**Description of the task**:
From the entries below, reproduce exactly the line containing "Галерея работ (184, 1342)", the line containing "Рассчитать другой размер (265, 111)", and every line in between, with nothing added.

---------- Data provided

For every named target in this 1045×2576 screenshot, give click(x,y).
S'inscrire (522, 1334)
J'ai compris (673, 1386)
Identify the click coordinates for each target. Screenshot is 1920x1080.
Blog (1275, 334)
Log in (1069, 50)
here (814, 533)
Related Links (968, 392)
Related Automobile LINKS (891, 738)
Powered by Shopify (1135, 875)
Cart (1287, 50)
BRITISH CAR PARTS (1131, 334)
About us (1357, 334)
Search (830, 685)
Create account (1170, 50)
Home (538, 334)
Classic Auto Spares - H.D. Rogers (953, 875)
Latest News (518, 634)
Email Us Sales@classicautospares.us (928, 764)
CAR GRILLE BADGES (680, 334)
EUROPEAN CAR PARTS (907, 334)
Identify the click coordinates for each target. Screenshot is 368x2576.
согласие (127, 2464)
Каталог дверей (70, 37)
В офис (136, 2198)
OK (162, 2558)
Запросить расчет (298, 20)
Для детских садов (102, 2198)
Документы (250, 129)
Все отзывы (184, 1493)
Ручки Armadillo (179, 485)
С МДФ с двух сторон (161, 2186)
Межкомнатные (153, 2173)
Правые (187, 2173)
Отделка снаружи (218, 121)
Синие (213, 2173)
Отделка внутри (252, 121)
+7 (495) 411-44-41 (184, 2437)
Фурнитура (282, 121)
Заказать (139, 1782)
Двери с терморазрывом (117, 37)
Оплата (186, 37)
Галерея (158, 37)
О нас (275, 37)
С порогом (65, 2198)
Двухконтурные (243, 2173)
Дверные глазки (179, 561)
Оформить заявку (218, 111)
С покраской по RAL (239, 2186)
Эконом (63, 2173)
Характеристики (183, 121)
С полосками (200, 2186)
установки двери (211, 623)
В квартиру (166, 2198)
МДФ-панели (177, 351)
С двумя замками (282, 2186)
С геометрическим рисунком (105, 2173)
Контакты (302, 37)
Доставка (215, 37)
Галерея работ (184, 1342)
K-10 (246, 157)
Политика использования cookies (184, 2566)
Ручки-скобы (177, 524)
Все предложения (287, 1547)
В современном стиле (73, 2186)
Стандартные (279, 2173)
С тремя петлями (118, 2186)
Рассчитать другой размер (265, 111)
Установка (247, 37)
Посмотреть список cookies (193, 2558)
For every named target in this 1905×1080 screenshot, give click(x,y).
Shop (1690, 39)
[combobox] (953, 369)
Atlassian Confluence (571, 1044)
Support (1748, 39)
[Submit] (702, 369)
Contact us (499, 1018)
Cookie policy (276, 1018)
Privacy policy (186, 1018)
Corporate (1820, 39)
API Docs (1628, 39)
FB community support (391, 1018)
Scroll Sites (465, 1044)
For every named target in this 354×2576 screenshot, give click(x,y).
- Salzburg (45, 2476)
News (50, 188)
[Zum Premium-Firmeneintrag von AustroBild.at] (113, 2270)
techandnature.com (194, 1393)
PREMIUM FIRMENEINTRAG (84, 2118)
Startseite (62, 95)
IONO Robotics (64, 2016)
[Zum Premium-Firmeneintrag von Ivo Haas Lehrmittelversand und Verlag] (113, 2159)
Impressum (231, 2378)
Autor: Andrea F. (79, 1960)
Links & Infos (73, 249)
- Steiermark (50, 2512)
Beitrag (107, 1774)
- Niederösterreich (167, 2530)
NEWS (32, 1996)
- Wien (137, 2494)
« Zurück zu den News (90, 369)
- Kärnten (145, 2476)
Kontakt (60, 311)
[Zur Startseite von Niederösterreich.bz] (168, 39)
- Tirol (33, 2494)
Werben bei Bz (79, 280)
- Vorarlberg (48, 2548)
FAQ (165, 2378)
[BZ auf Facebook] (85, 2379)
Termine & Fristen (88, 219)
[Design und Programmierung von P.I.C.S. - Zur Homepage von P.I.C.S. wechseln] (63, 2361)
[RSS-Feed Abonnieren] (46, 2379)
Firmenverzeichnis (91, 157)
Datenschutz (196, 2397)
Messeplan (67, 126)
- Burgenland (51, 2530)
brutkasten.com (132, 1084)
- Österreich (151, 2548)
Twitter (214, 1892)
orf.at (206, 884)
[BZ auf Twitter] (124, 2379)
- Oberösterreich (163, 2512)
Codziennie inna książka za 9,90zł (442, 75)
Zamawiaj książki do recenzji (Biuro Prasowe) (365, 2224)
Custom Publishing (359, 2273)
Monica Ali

--------------------

**Task answer**:
Галерея работ (184, 1342)
K-10 (246, 157)
Политика использования cookies (184, 2566)
Ручки-скобы (177, 524)
Все предложения (287, 1547)
В современном стиле (73, 2186)
Стандартные (279, 2173)
С тремя петлями (118, 2186)
Рассчитать другой размер (265, 111)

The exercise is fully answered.